*What the task asks*: Nothing may be dropped or added when the entries below are copied.

::::

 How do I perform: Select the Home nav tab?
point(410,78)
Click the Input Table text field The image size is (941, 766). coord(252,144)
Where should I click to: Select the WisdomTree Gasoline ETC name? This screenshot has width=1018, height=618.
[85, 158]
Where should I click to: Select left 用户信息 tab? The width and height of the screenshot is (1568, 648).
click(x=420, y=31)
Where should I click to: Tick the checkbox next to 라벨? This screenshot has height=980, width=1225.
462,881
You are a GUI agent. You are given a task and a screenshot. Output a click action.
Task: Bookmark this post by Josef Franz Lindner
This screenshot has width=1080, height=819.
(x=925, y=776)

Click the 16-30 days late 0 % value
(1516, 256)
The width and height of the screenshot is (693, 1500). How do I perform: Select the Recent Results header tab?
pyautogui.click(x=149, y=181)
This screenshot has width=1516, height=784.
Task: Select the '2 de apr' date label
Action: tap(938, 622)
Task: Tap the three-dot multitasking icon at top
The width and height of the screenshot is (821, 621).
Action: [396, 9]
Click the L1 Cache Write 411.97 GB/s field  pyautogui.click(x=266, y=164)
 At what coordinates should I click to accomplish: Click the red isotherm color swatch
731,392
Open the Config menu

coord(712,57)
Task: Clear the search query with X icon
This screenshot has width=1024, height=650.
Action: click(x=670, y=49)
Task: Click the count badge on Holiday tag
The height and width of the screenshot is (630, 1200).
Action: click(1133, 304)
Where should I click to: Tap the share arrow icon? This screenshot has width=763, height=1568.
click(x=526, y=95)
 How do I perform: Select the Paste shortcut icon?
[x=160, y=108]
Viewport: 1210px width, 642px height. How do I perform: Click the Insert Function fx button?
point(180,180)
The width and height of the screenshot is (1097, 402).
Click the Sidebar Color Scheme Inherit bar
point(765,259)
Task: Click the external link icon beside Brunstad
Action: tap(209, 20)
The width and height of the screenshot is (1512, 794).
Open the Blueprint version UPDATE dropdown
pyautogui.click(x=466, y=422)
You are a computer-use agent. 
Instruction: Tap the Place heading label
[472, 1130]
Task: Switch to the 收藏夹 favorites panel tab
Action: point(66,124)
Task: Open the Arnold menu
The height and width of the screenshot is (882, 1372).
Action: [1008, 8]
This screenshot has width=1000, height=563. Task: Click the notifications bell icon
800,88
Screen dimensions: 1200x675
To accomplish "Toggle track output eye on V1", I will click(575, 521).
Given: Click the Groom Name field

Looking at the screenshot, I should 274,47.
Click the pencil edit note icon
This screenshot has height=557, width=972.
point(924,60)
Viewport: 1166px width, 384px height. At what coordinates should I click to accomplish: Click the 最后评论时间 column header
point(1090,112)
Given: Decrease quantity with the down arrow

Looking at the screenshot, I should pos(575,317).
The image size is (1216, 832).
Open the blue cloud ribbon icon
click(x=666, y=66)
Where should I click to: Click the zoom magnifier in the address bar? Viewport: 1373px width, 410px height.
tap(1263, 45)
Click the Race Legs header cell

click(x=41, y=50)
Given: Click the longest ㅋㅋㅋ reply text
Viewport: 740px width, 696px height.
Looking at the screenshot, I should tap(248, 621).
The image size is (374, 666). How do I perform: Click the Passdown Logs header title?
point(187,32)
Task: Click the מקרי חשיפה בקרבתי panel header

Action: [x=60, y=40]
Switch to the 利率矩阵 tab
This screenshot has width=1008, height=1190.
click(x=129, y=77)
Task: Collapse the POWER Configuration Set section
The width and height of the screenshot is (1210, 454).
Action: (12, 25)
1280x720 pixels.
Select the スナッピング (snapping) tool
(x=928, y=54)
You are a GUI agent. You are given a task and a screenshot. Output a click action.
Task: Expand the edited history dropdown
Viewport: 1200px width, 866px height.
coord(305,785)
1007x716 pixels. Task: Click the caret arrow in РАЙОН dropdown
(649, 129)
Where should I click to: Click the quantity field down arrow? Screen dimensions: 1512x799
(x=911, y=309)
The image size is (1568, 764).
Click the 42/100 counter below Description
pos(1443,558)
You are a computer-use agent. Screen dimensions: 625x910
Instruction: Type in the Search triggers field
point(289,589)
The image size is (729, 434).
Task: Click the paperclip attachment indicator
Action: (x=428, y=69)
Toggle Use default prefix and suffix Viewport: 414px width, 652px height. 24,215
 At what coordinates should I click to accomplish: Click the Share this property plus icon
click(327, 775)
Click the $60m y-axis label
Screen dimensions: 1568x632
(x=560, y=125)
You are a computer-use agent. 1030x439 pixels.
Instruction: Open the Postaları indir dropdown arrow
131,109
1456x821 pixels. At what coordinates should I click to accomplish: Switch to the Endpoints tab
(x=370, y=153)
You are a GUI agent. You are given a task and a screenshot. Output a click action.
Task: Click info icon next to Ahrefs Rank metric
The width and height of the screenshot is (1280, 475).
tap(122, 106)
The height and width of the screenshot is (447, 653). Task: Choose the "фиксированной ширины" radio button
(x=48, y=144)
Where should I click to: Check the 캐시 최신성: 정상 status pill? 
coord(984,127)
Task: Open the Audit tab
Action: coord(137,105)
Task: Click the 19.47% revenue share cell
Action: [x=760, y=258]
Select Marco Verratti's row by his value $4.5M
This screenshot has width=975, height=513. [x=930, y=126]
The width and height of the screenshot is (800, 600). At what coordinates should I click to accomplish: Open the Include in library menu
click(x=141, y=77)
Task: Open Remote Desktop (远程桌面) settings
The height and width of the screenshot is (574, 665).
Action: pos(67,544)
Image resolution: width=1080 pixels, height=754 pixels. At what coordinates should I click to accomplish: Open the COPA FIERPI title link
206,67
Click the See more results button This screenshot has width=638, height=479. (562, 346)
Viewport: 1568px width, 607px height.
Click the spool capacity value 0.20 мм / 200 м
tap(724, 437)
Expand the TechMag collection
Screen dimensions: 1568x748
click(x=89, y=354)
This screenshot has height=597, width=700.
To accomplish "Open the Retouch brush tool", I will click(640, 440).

::::

*Written answer*:
 How do I perform: Select the Home nav tab?
point(410,78)
Click the Input Table text field The image size is (941, 766). coord(252,144)
Where should I click to: Select the WisdomTree Gasoline ETC name? This screenshot has width=1018, height=618.
[85, 158]
Where should I click to: Select left 用户信息 tab? The width and height of the screenshot is (1568, 648).
click(x=420, y=31)
Where should I click to: Tick the checkbox next to 라벨? This screenshot has height=980, width=1225.
462,881
You are a GUI agent. You are given a task and a screenshot. Output a click action.
Task: Bookmark this post by Josef Franz Lindner
This screenshot has width=1080, height=819.
(x=925, y=776)

Click the 16-30 days late 0 % value
(1516, 256)
The width and height of the screenshot is (693, 1500). How do I perform: Select the Recent Results header tab?
pyautogui.click(x=149, y=181)
This screenshot has width=1516, height=784.
Task: Select the '2 de apr' date label
Action: tap(938, 622)
Task: Tap the three-dot multitasking icon at top
The width and height of the screenshot is (821, 621).
Action: [396, 9]
Click the L1 Cache Write 411.97 GB/s field  pyautogui.click(x=266, y=164)
 At what coordinates should I click to accomplish: Click the red isotherm color swatch
731,392
Open the Config menu

coord(712,57)
Task: Clear the search query with X icon
This screenshot has width=1024, height=650.
Action: click(x=670, y=49)
Task: Click the count badge on Holiday tag
The height and width of the screenshot is (630, 1200).
Action: click(1133, 304)
Where should I click to: Tap the share arrow icon? This screenshot has width=763, height=1568.
click(x=526, y=95)
 How do I perform: Select the Paste shortcut icon?
[x=160, y=108]
Viewport: 1210px width, 642px height. How do I perform: Click the Insert Function fx button?
point(180,180)
The width and height of the screenshot is (1097, 402).
Click the Sidebar Color Scheme Inherit bar
point(765,259)
Task: Click the external link icon beside Brunstad
Action: tap(209, 20)
The width and height of the screenshot is (1512, 794).
Open the Blueprint version UPDATE dropdown
pyautogui.click(x=466, y=422)
You are a computer-use agent. 
Instruction: Tap the Place heading label
[472, 1130]
Task: Switch to the 收藏夹 favorites panel tab
Action: point(66,124)
Task: Open the Arnold menu
The height and width of the screenshot is (882, 1372).
Action: [1008, 8]
This screenshot has width=1000, height=563. Task: Click the notifications bell icon
800,88
Screen dimensions: 1200x675
To accomplish "Toggle track output eye on V1", I will click(575, 521).
Given: Click the Groom Name field

Looking at the screenshot, I should 274,47.
Click the pencil edit note icon
This screenshot has height=557, width=972.
point(924,60)
Viewport: 1166px width, 384px height. At what coordinates should I click to accomplish: Click the 最后评论时间 column header
point(1090,112)
Given: Decrease quantity with the down arrow

Looking at the screenshot, I should pos(575,317).
The image size is (1216, 832).
Open the blue cloud ribbon icon
click(x=666, y=66)
Where should I click to: Click the zoom magnifier in the address bar? Viewport: 1373px width, 410px height.
tap(1263, 45)
Click the Race Legs header cell

click(x=41, y=50)
Given: Click the longest ㅋㅋㅋ reply text
Viewport: 740px width, 696px height.
Looking at the screenshot, I should tap(248, 621).
The image size is (374, 666). How do I perform: Click the Passdown Logs header title?
point(187,32)
Task: Click the מקרי חשיפה בקרבתי panel header

Action: [x=60, y=40]
Switch to the 利率矩阵 tab
This screenshot has width=1008, height=1190.
click(x=129, y=77)
Task: Collapse the POWER Configuration Set section
The width and height of the screenshot is (1210, 454).
Action: (12, 25)
1280x720 pixels.
Select the スナッピング (snapping) tool
(x=928, y=54)
You are a GUI agent. You are given a task and a screenshot. Output a click action.
Task: Expand the edited history dropdown
Viewport: 1200px width, 866px height.
coord(305,785)
1007x716 pixels. Task: Click the caret arrow in РАЙОН dropdown
(649, 129)
Where should I click to: Click the quantity field down arrow? Screen dimensions: 1512x799
(x=911, y=309)
The image size is (1568, 764).
Click the 42/100 counter below Description
pos(1443,558)
You are a computer-use agent. Screen dimensions: 625x910
Instruction: Type in the Search triggers field
point(289,589)
The image size is (729, 434).
Task: Click the paperclip attachment indicator
Action: (x=428, y=69)
Toggle Use default prefix and suffix Viewport: 414px width, 652px height. 24,215
 At what coordinates should I click to accomplish: Click the Share this property plus icon
click(327, 775)
Click the $60m y-axis label
Screen dimensions: 1568x632
(x=560, y=125)
You are a computer-use agent. 1030x439 pixels.
Instruction: Open the Postaları indir dropdown arrow
131,109
1456x821 pixels. At what coordinates should I click to accomplish: Switch to the Endpoints tab
(x=370, y=153)
You are a GUI agent. You are given a task and a screenshot. Output a click action.
Task: Click info icon next to Ahrefs Rank metric
The width and height of the screenshot is (1280, 475).
tap(122, 106)
The height and width of the screenshot is (447, 653). Task: Choose the "фиксированной ширины" radio button
(x=48, y=144)
Where should I click to: Check the 캐시 최신성: 정상 status pill? 
coord(984,127)
Task: Open the Audit tab
Action: coord(137,105)
Task: Click the 19.47% revenue share cell
Action: [x=760, y=258]
Select Marco Verratti's row by his value $4.5M
This screenshot has width=975, height=513. [x=930, y=126]
The width and height of the screenshot is (800, 600). At what coordinates should I click to accomplish: Open the Include in library menu
click(x=141, y=77)
Task: Open Remote Desktop (远程桌面) settings
The height and width of the screenshot is (574, 665).
Action: pos(67,544)
Image resolution: width=1080 pixels, height=754 pixels. At what coordinates should I click to accomplish: Open the COPA FIERPI title link
206,67
Click the See more results button This screenshot has width=638, height=479. (562, 346)
Viewport: 1568px width, 607px height.
Click the spool capacity value 0.20 мм / 200 м
tap(724, 437)
Expand the TechMag collection
Screen dimensions: 1568x748
click(x=89, y=354)
This screenshot has height=597, width=700.
To accomplish "Open the Retouch brush tool", I will click(640, 440).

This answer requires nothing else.